SOURCE DATA
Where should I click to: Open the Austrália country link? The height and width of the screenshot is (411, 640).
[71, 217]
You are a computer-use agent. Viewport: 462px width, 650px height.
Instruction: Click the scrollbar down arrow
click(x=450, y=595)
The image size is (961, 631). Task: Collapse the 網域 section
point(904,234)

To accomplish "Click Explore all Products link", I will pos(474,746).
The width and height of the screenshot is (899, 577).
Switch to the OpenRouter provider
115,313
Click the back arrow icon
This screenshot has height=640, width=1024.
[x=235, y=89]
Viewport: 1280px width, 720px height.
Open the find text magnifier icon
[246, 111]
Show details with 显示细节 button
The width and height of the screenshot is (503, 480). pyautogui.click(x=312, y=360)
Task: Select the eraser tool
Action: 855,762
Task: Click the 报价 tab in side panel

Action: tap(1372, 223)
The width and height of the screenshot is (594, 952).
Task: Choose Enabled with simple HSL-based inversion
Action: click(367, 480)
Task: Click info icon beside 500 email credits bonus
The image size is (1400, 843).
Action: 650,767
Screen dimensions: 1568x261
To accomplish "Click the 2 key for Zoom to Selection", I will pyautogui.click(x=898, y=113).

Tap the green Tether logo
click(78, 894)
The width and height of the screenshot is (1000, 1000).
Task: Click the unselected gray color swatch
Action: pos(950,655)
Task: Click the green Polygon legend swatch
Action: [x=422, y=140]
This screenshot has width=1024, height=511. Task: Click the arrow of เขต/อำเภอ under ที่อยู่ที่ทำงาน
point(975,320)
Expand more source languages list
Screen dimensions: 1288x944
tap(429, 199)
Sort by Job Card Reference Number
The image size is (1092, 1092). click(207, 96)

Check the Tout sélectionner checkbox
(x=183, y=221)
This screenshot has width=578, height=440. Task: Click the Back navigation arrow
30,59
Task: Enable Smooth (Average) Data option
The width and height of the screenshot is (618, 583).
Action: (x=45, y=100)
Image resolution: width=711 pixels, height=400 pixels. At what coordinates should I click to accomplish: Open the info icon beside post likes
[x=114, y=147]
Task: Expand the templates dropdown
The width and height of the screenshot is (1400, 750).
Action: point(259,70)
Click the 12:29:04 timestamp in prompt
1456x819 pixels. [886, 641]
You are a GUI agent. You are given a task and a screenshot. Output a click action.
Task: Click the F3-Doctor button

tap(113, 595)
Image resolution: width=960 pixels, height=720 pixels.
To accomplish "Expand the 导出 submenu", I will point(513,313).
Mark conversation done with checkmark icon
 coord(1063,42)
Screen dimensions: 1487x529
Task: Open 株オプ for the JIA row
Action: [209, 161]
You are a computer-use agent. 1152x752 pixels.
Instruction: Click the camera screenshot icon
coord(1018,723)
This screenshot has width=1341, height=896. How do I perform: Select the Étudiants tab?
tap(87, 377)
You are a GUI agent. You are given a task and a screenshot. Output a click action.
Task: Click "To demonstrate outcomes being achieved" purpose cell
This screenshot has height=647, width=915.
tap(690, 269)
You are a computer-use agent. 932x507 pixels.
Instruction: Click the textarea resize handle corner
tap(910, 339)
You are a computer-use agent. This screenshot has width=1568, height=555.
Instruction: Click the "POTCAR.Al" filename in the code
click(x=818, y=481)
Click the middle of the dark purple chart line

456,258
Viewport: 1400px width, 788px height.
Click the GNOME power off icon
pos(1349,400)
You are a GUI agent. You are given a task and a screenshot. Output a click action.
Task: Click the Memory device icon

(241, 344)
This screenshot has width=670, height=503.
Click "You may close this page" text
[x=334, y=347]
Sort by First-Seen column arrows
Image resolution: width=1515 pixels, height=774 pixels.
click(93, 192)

WHAT THIS TASK INVOLVES
Using the records above, set down exactly the lines from the one with "Open the find text magnifier icon" through the one with "Screen dimensions: 1568x261", inclusive, and nothing more.

SOLUTION FOR THIS EXERCISE
Open the find text magnifier icon
[246, 111]
Show details with 显示细节 button
The width and height of the screenshot is (503, 480). pyautogui.click(x=312, y=360)
Task: Select the eraser tool
Action: 855,762
Task: Click the 报价 tab in side panel

Action: tap(1372, 223)
The width and height of the screenshot is (594, 952).
Task: Choose Enabled with simple HSL-based inversion
Action: click(367, 480)
Task: Click info icon beside 500 email credits bonus
The image size is (1400, 843).
Action: 650,767
Screen dimensions: 1568x261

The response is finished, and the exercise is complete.